[Stored data]

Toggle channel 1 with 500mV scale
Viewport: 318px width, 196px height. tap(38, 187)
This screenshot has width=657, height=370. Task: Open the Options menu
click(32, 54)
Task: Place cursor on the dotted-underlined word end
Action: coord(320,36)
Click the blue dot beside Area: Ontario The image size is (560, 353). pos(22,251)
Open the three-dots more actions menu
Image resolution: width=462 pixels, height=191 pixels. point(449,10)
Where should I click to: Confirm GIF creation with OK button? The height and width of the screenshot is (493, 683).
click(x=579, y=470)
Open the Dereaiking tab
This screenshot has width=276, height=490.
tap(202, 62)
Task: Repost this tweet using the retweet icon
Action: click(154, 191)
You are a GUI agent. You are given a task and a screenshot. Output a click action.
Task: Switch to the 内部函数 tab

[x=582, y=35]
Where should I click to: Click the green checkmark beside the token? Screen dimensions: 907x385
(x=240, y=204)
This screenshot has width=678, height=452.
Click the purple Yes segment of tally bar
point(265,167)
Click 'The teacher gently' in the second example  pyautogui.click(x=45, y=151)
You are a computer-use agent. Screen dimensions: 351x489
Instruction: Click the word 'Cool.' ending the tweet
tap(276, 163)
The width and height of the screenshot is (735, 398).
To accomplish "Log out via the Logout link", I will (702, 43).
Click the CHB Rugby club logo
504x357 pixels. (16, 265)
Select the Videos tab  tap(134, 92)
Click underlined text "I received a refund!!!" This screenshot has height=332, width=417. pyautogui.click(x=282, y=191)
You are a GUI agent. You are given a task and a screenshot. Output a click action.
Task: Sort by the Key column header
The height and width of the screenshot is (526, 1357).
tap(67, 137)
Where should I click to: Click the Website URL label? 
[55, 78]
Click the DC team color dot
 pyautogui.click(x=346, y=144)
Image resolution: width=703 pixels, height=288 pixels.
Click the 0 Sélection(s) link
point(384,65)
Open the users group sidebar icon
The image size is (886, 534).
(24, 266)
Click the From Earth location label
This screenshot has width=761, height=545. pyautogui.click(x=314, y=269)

WHAT TO DO:
All of the records above need to be printed again exactly as they appear.

YOUR SOLUTION:
Toggle channel 1 with 500mV scale
Viewport: 318px width, 196px height. tap(38, 187)
This screenshot has width=657, height=370. Task: Open the Options menu
click(32, 54)
Task: Place cursor on the dotted-underlined word end
Action: coord(320,36)
Click the blue dot beside Area: Ontario The image size is (560, 353). pos(22,251)
Open the three-dots more actions menu
Image resolution: width=462 pixels, height=191 pixels. point(449,10)
Where should I click to: Confirm GIF creation with OK button? The height and width of the screenshot is (493, 683).
click(x=579, y=470)
Open the Dereaiking tab
This screenshot has width=276, height=490.
tap(202, 62)
Task: Repost this tweet using the retweet icon
Action: click(154, 191)
You are a GUI agent. You are given a task and a screenshot. Output a click action.
Task: Switch to the 内部函数 tab

[x=582, y=35]
Where should I click to: Click the green checkmark beside the token? Screen dimensions: 907x385
(x=240, y=204)
This screenshot has width=678, height=452.
Click the purple Yes segment of tally bar
point(265,167)
Click 'The teacher gently' in the second example  pyautogui.click(x=45, y=151)
You are a computer-use agent. Screen dimensions: 351x489
Instruction: Click the word 'Cool.' ending the tweet
tap(276, 163)
The width and height of the screenshot is (735, 398).
To accomplish "Log out via the Logout link", I will (702, 43).
Click the CHB Rugby club logo
504x357 pixels. (16, 265)
Select the Videos tab  tap(134, 92)
Click underlined text "I received a refund!!!" This screenshot has height=332, width=417. pyautogui.click(x=282, y=191)
You are a GUI agent. You are given a task and a screenshot. Output a click action.
Task: Sort by the Key column header
The height and width of the screenshot is (526, 1357).
tap(67, 137)
Where should I click to: Click the Website URL label? 
[55, 78]
Click the DC team color dot
 pyautogui.click(x=346, y=144)
Image resolution: width=703 pixels, height=288 pixels.
Click the 0 Sélection(s) link
point(384,65)
Open the users group sidebar icon
The image size is (886, 534).
(24, 266)
Click the From Earth location label
This screenshot has width=761, height=545. pyautogui.click(x=314, y=269)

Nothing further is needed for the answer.